Parry–Romberg syndrome (PRS) is a rare disease presenting in early childhood[1] characterized by progressive shrinkage and degeneration of the tissues beneath the skin, usually on only one side of the face (hemifacial atrophy) but occasionally extending to other parts of the body.
[2] An autoimmune mechanism is suspected, and the syndrome may be a variant of localized scleroderma, but the precise cause and pathogenesis of this acquired disorder remains unknown.
The disease progressively spreads from the initial location, resulting in atrophy of the skin and its adnexa, as well as underlying subcutaneous structures such as connective tissue, (fat, fascia, cartilage, bones) and/or muscles of one side of the face.
[4][5] The syndrome often begins with a circumscribed patch of scleroderma in the frontal region of the scalp which is associated with a loss of hair and the appearance of a depressed linear scar extending down through the midface on the affected side.
[4] Half of these cases are associated with abnormalities in both the gray and white matter of the brain—usually ipsilateral but sometimes contralateral—that are detectable on magnetic resonance imaging (MRI) scan.
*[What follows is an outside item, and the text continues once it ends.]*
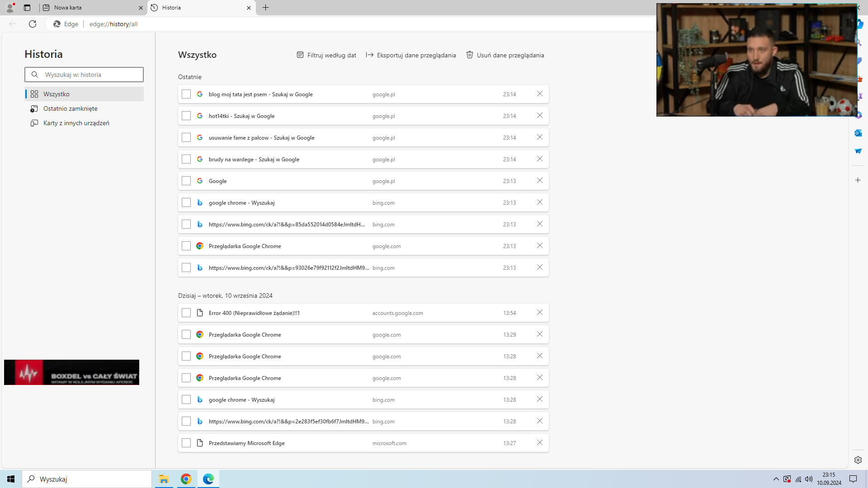Viewport: 868px width, 488px height.
Task: Click the trash icon for Usuń dane przeglądania
Action: click(x=470, y=55)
Other common findings include drooping of the eyelid, constriction of the pupil, redness of the conjunctiva, and decreased sweating of the affected side of the face.
Other ocular abnormalities include ophthalmoplegia (paralysis of one or more of the extraocular muscles) and other types of strabismus, uveitis, and heterochromia of the iris.
35% have difficulty or inability to normally open the mouth or other jaw symptoms, including temporomandibular joint dysfunction and spasm of the muscles of mastication on the affected side.
[13] Several instances have been reported where more than one member of a family has been affected, prompting speculation of an autosomal dominant inheritance pattern.
[14] Various other theories about the cause and pathogenesis have been suggested, including alterations in the peripheral sympathetic nervous system (perhaps as a result of trauma or infection involving the cervical plexus or the sympathetic trunk), as the literature reported it following sympathectomy, disorders in migration of cranial neural crest cells, or chronic cell-mediated inflammatory process of the blood vessels.
A diagnostic lumbar puncture and serum test for autoantibodies may also be indicated in people who present with a seizure disorder of recent onset.